TASK OBJECTIVE — Rewrite the stretch from the line containing "The width and" through the end of the data, keeping every line and request. Rescale the answer coordinates by multiplying each by 1.05 and rounding to a whole number, with halves rounded up, and leave the pictures out.
+-------+
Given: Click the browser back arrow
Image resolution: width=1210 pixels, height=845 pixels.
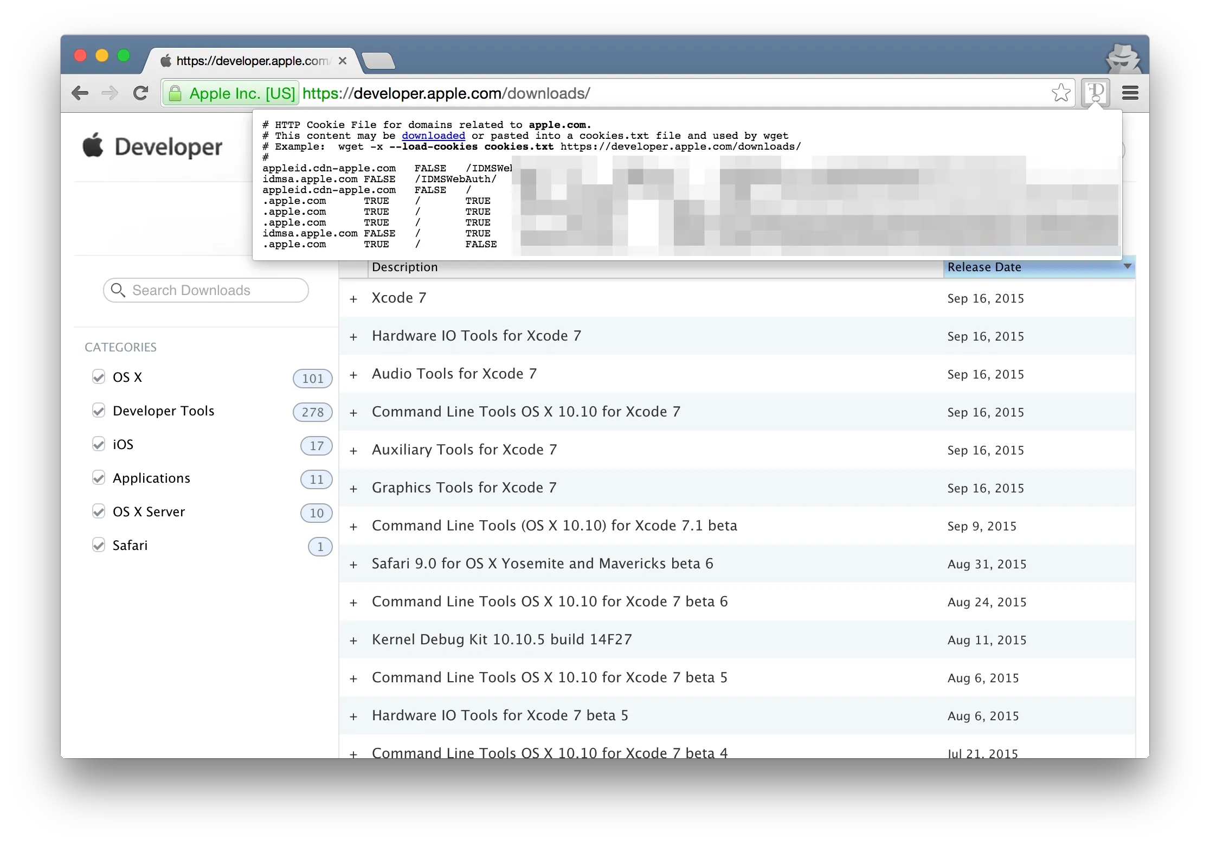Looking at the screenshot, I should click(x=80, y=93).

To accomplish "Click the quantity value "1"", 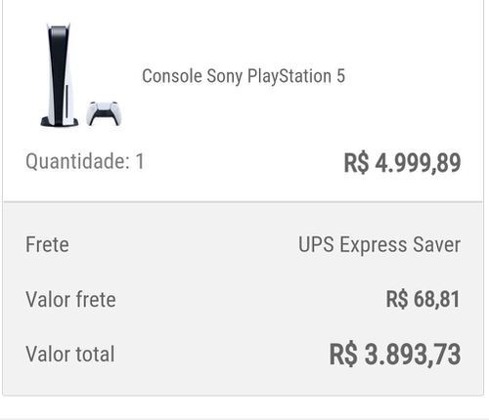I will (140, 161).
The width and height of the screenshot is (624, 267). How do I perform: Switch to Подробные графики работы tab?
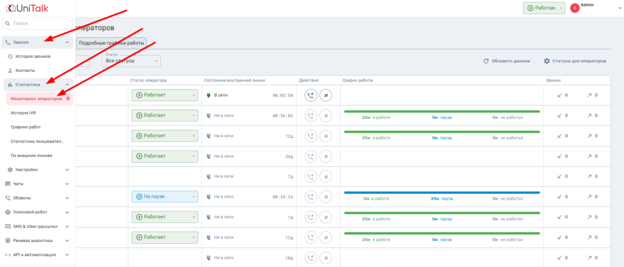click(112, 43)
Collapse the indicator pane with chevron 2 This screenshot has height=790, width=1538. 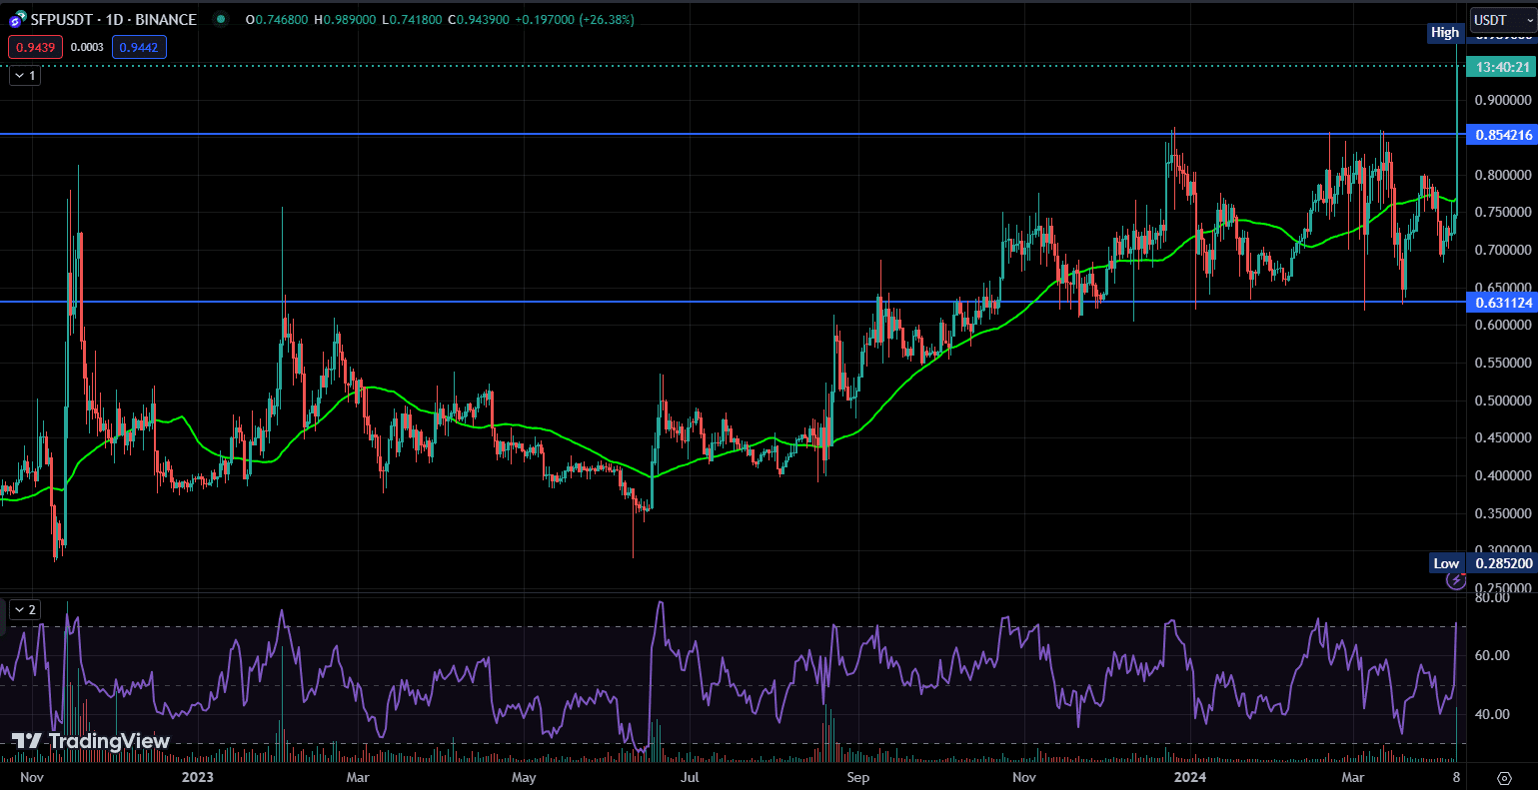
+-------+
PROBLEM SOLUTION —
The width and height of the screenshot is (624, 267). How do I perform: Switch to Подробные графики работы tab?
click(118, 45)
Collapse the indicator pane with chevron 2 This screenshot has height=790, width=1538. 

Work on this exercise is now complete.